An optical interconnect fabric with transparent optical circuit switching (OCS) provides deterministic, circuit-switched, fixed-bandwidth data paths, making it an ideal solution for connecting the aforementioned resource elements.

It promises significant reductions in power consumption of the fabric itself compared to an electrical, packet-switching fabric, much lower latencies associated with the data paths through it, and a better ability to physically scale the fabric up and out.
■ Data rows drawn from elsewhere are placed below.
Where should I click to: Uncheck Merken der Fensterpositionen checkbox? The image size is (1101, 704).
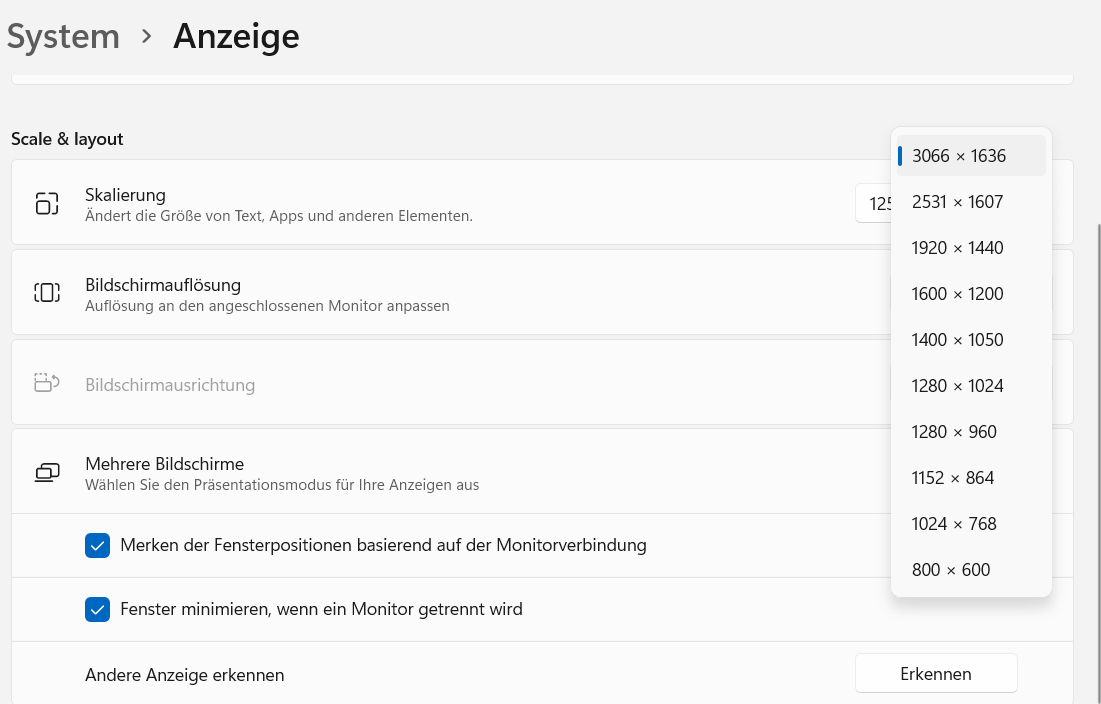(97, 545)
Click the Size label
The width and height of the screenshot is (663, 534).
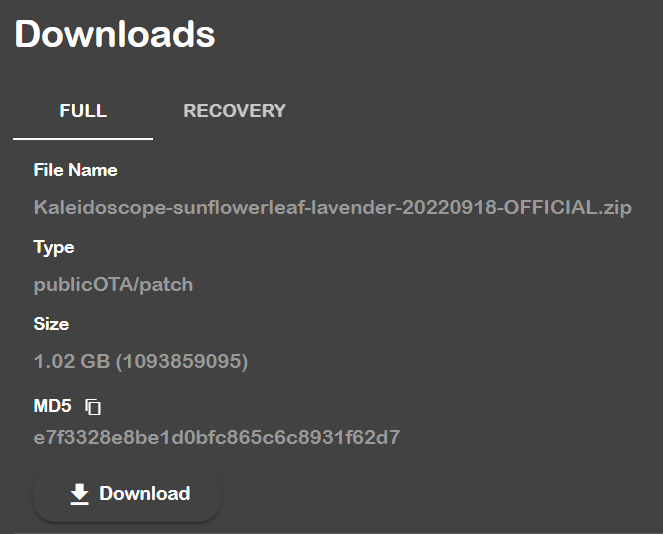[x=51, y=324]
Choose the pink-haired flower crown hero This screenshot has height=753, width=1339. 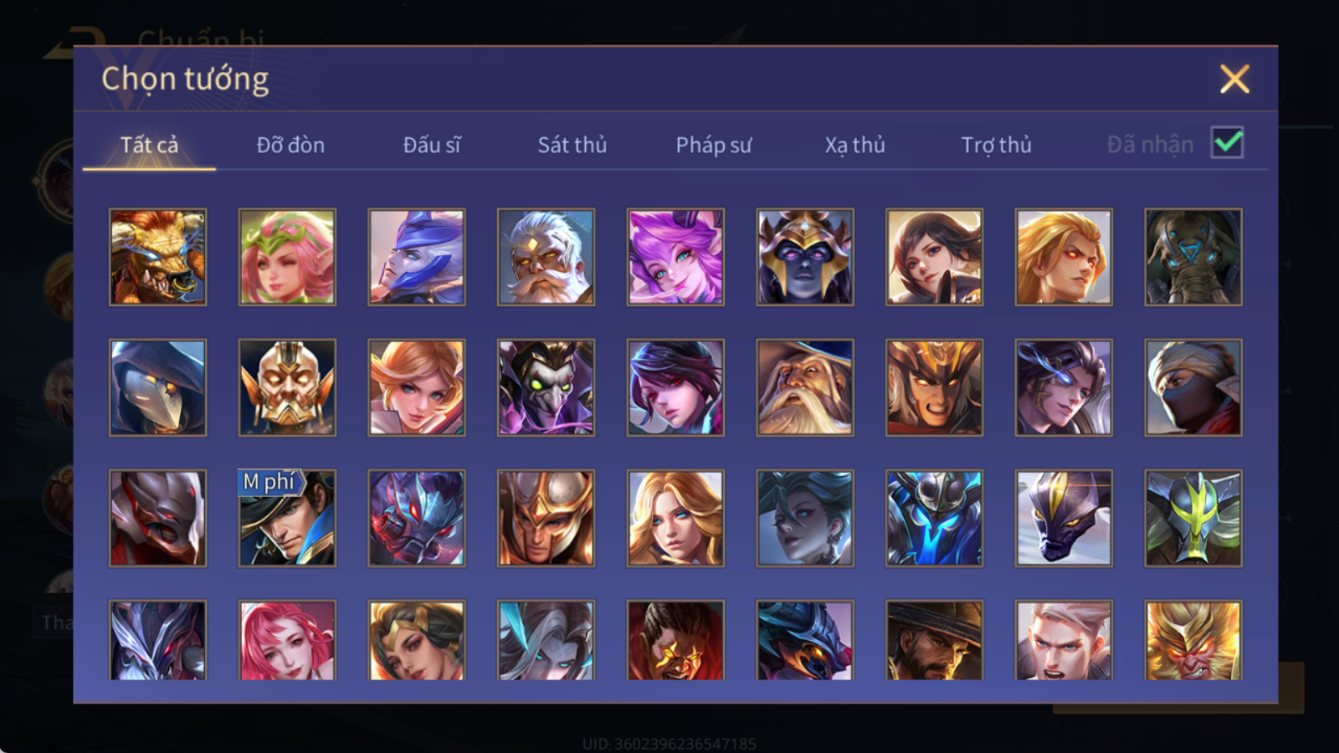287,257
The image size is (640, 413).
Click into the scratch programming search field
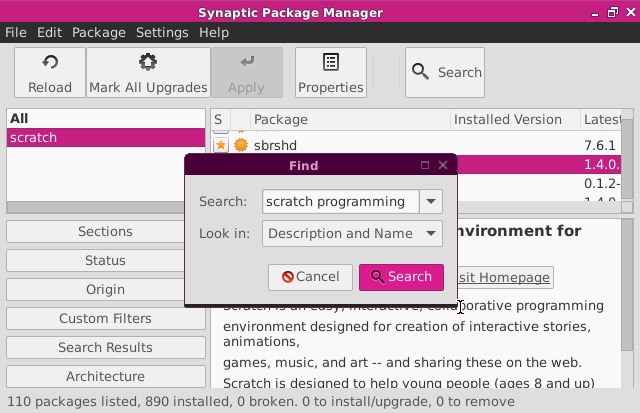pos(340,201)
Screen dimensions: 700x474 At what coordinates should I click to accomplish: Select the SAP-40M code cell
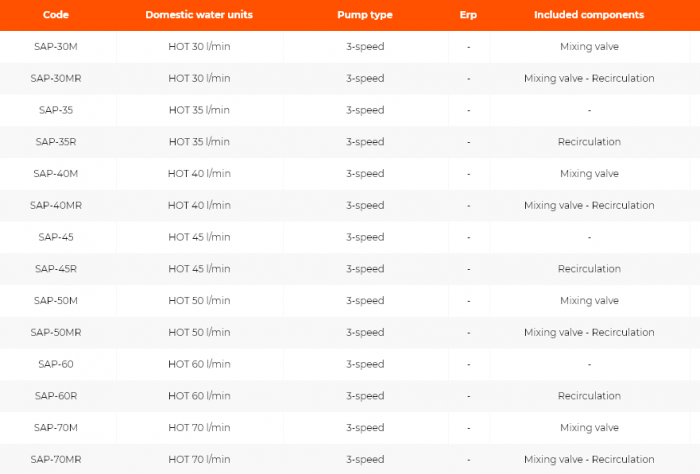56,174
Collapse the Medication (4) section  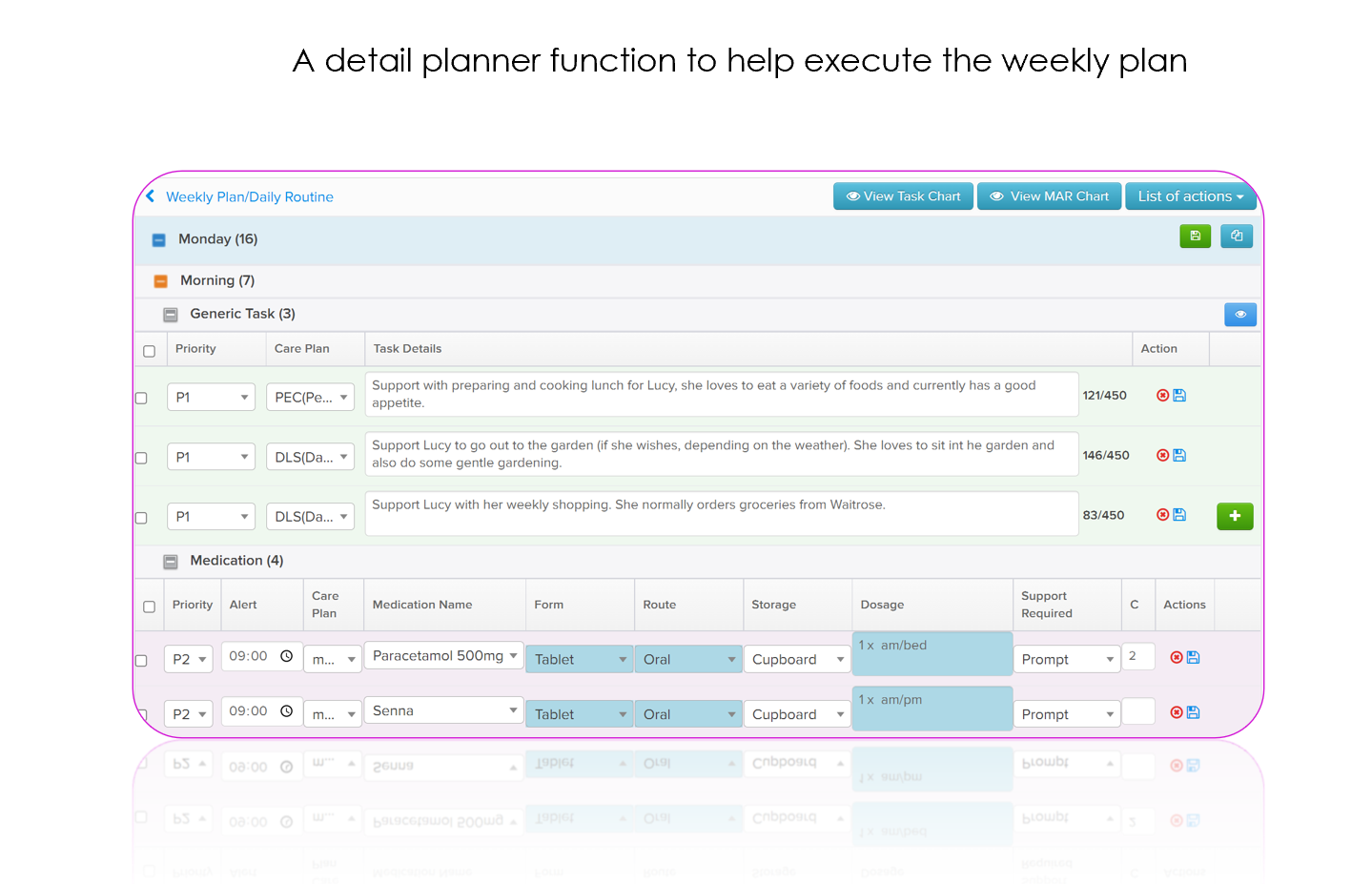pos(171,561)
It also enjoys significantly better future-proofing thanks to the inherent transparency of the fabric to the formats and line rates of the serialised data traffic between the optical transceivers associated with the disaggregated resource elements.

The lowest-optical switches allow for fabrics to be constructed with unprecedented scalability with up to four or more stages of switching, keeping within the optical loss budgets of typical transceivers used in the disaggregated resource or clustered processing elements.

The benefits of disaggregating data centre infrastructure with optical circuit switching

Underlying hardware platforms for cloud computing customers can be dynamically composed and scaled in real-time to match the specific size and resource ratio required for the workloads they support. Disaggregation provides additional flexibility to reconfigure or resize the platform during a workload’s lifecycle as its resource consumption evolves. Moreover, unused resources can be temporarily powered down when not needed, enabling operational expenditure (OPEX) savings.

Some optical circuit switches also contribute to network resilience by supporting ‘dark fibre’ switching. These are able to maintain connections without light being present on the fibre, which allows for faster network reconfiguration and fault tolerance. For example, when a component in a disaggregated system or AI cluster fails, OCS enables swift rerouting through pre-selected optical paths, minimising downtime and ensuring that resource utilisation remains optimal.

Finally, disaggregation helps to reduce the growing CAPEX burden by enabling operators to select and combine best-of-breed vendors for various component building blocks. It allows them to purchase resources in proportions that support the specific functions they need and incrementally upgrade different types and/or blocks of resource elements as required. This staged approach minimises disruption to the wider infrastructure. Additionally, since optical circuit switches are transparent to signal type and data rates, they are excluded from the need to upgrade as network speeds increase.

Shaping the future

It is not surprising that optical circuit switches have emerged as a cornerstone of disaggregated network design in AI-ready data centre. Their unique combination of low optical loss, minimal latency, transparency to signal types and transmission speeds, and extremely low power consumption compared to packet switches makes them indispensable in this new era.